**WHAT IS EXPECTED:**
First find the line with "Collapse the master" in the entries below, then set down exactly every line through the line with "Image resolution: width=1273", that line included.

**DATA PROVIDED:**
[Start of section]
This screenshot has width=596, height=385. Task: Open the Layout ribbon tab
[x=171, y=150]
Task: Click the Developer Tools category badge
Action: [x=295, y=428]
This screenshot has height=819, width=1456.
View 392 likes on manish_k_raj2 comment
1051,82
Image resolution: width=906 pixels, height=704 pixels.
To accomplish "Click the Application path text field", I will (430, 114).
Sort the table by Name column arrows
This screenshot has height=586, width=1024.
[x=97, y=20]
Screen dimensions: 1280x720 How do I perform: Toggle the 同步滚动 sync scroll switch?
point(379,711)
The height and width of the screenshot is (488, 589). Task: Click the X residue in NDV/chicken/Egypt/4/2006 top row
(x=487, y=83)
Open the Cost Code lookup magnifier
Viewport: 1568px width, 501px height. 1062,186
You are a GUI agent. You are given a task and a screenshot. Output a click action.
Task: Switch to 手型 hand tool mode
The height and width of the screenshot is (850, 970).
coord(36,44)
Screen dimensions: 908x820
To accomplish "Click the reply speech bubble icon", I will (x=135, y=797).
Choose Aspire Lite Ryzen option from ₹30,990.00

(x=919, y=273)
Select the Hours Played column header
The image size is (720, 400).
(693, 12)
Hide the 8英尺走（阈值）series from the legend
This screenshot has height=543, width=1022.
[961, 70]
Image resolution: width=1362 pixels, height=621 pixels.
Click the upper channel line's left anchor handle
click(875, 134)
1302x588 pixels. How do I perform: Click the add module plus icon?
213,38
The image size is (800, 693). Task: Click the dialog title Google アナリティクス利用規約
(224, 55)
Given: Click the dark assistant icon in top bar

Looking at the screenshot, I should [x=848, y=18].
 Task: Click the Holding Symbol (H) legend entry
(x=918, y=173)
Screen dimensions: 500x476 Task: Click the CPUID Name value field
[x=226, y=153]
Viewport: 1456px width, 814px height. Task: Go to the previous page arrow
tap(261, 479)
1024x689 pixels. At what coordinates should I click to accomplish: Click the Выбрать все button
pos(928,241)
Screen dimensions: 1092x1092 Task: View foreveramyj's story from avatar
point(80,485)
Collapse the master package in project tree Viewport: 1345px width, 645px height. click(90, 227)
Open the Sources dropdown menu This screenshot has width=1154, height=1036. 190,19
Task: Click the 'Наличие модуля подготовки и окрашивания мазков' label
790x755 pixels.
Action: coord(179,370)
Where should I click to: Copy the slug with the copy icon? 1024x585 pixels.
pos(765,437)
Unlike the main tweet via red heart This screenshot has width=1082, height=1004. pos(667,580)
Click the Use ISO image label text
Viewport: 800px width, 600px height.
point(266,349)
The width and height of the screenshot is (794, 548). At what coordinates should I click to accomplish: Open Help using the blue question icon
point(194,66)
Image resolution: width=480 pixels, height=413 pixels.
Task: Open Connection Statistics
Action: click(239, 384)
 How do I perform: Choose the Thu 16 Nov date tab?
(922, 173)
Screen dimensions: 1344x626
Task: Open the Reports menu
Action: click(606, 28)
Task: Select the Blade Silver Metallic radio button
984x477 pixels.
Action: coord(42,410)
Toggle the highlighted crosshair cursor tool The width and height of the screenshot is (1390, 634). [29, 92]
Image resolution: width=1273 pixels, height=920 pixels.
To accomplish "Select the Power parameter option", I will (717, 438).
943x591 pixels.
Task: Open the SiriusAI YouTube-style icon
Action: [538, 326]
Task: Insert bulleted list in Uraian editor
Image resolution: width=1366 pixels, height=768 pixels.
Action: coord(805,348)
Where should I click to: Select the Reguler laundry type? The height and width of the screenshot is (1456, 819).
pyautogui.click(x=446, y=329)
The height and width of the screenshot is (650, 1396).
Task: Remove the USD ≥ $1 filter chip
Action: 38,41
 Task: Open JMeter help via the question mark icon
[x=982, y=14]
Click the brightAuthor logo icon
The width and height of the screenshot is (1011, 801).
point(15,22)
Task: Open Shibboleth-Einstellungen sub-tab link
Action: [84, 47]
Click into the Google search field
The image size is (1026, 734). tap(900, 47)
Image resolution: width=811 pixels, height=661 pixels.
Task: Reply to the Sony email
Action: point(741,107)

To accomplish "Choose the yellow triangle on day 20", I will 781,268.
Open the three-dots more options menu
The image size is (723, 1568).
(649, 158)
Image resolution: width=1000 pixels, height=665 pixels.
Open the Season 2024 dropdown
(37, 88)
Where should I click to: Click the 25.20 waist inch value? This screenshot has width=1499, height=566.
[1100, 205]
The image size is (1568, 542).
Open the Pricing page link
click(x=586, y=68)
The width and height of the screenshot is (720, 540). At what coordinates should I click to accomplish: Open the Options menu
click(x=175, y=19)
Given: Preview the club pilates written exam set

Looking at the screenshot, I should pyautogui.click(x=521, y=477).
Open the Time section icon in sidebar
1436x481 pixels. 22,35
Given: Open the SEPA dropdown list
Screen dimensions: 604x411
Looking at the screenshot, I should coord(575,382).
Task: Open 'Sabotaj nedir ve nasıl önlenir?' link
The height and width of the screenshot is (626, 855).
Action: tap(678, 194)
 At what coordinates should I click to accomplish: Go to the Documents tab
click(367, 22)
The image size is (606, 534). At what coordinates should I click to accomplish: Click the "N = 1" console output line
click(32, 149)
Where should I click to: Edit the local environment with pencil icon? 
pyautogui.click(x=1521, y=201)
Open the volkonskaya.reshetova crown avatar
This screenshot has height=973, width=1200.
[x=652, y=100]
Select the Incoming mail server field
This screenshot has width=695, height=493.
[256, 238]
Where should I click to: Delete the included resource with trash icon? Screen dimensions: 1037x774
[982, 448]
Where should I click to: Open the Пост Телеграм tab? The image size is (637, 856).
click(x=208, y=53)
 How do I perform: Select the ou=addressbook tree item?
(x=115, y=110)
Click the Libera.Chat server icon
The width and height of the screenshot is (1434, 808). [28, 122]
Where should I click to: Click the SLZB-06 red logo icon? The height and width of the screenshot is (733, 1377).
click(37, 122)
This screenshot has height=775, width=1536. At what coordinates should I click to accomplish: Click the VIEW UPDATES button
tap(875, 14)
[End of section]
**ANSWER BELOW:**
Collapse the master package in project tree Viewport: 1345px width, 645px height. click(90, 227)
Open the Sources dropdown menu This screenshot has width=1154, height=1036. 190,19
Task: Click the 'Наличие модуля подготовки и окрашивания мазков' label
790x755 pixels.
Action: coord(179,370)
Where should I click to: Copy the slug with the copy icon? 1024x585 pixels.
pos(765,437)
Unlike the main tweet via red heart This screenshot has width=1082, height=1004. pos(667,580)
Click the Use ISO image label text
Viewport: 800px width, 600px height.
point(266,349)
The width and height of the screenshot is (794, 548). At what coordinates should I click to accomplish: Open Help using the blue question icon
point(194,66)
Image resolution: width=480 pixels, height=413 pixels.
Task: Open Connection Statistics
Action: click(239, 384)
 How do I perform: Choose the Thu 16 Nov date tab?
(922, 173)
Screen dimensions: 1344x626
Task: Open the Reports menu
Action: click(606, 28)
Task: Select the Blade Silver Metallic radio button
984x477 pixels.
Action: coord(42,410)
Toggle the highlighted crosshair cursor tool The width and height of the screenshot is (1390, 634). [29, 92]
Image resolution: width=1273 pixels, height=920 pixels.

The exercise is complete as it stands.